- Born: Florence Ruth Barrett March 17, 1898 McKean Township, Pennsylvania
- Died: June 27, 1991 (aged 93) Brockton, Massachusetts
- Known for: civic activist and leader

= Florence LeSueur =

African-American civil right activist and first female NAACP leader (1898–1991)

Florence Ruth LeSueur (March 17, 1898 – June 27, 1991) was an African-American civic leader, activist and the first woman president of an NAACP chapter. She was a champion of black rights in employment and education.

== Early life ==
She was born as Florence Ruth Barrett on March 17, 1898, to Frank C. and Maude (née Lawson) Barrett in Pennsylvania. She attended Wilberforce University and later moved to Boston in 1935. LeSueur had been a long-time resident of the South End, a neighborhood in Boston, Massachusetts.

== Career ==
Florence LeSueur was the first to head a Boston-wide education committee under the NAACP. From 1948 until 1951 she served as the president of the Boston branch of the NAACP, and was the first woman president of a branch in the nation. She was recognized for her role of being the first female president of an NAACP Branch when the 41st Annual NAACP Convention took place in 1950. She was joined in attendance at the conference by fellow Massachusetts residents, Boston mayor, John B. Hynes, and Lieutenant Governor Charles E. Jeff Sullivan. Topics being discussed at the conference included "The Church and the NAACP" and "Registration and Voting."

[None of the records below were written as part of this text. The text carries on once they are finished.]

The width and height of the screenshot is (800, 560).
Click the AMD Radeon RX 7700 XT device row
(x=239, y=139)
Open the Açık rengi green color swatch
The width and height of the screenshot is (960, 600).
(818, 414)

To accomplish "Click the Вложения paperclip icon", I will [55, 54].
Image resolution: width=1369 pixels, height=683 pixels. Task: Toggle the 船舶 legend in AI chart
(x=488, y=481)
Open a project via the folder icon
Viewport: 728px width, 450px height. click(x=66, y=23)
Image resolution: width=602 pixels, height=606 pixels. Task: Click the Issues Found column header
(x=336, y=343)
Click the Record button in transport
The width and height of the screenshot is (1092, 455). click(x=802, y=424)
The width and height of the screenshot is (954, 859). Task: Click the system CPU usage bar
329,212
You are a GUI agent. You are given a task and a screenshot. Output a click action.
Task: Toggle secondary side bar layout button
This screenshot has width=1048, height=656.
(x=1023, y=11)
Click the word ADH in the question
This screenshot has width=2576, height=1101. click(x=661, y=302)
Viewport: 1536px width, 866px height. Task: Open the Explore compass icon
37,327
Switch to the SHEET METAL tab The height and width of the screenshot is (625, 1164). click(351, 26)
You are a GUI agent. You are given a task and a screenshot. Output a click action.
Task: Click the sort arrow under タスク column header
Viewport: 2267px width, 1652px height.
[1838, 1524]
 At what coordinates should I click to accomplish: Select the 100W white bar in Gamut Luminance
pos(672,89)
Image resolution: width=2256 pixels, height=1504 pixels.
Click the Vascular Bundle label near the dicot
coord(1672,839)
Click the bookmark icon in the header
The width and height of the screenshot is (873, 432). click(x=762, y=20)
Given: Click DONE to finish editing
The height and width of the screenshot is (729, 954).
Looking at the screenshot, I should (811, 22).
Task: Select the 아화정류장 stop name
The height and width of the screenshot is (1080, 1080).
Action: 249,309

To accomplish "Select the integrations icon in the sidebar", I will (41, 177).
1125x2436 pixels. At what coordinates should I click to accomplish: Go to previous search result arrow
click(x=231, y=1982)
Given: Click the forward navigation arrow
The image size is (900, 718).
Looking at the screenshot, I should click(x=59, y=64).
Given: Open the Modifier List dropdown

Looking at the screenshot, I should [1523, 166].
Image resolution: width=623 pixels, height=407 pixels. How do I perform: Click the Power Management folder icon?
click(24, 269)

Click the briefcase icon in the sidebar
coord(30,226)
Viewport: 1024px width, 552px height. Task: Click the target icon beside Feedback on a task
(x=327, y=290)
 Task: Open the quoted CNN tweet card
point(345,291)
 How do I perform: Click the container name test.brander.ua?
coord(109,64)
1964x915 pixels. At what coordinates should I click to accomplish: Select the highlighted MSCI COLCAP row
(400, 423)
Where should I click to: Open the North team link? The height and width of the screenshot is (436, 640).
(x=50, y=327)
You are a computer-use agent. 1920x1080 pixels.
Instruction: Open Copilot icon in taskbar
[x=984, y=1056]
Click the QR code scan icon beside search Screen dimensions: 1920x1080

LeSueur also worked on the founding of METCO (Metropolitan Council for Education Opportunity) alongside Ruth Batson. The goal was to bus intercity students in Boston to suburban schools in an attempt to desegregate Boston's schools. LeSueur's granddaughter, was one of the first participants in this program, arriving at East Junior High School in Braintree, Massachusetts. She recalls press and photographers outside the school as she left the bus. METCO also assisted parents with fighting for their children's quality of education, as many of the inner city kids were not placed in college prep classes at these newly integrated schools.

Florence LeSueur supported and signed a letter with fellow members of the NAACP against the Rankin bill, H.R. 314, in Congress. This letter was sent with support from the NAACP organization on May 24, 1951. This bill created a segregated veterans hospital in Franklin County, Mississippi. The letter that LeSueur signed argued that the location of the hospital would be inaccessible and unnecessary because the veterans were not subjected to segregation while they were fighting in the war and should not be afterwards.

During her time with the NAACP, six black men were hired as Boston Elevated Railway drivers (the predecessor of the Massachusetts Bay Transportation Authority), due to her unrelenting determination. In order to persuade transit system officials that blacks deserved better job roles, LeSueur organized demonstrations near the Dudley Square station and she led delegations for the cause. These actions eventually resulted in getting blacks hired at a higher job level as drivers. For more than 20 years she was a director of the NAACP branch. Additionally, in 1959 she served as president of the Harriet Tubman House (now part of United South End Settlements).

In her later years in the 1970s, along with her daughter The Rev. Leota Ruth Santos, together they founded a church out of the basement of Florence's home in Brockton, Massachusetts. The Church was named "The United Church of The First Born." The church congregation later moved to a site in Hanson, Massachusetts.

== Personal life ==
She died on June 27, 1991, at age 93 in a nursing home in Brockton, Massachusetts. She was a mother to eleven children and a grandmother to fifty two grandchildren. LeSueur also befriended Eleanor Roosevelt while fighting for civil rights.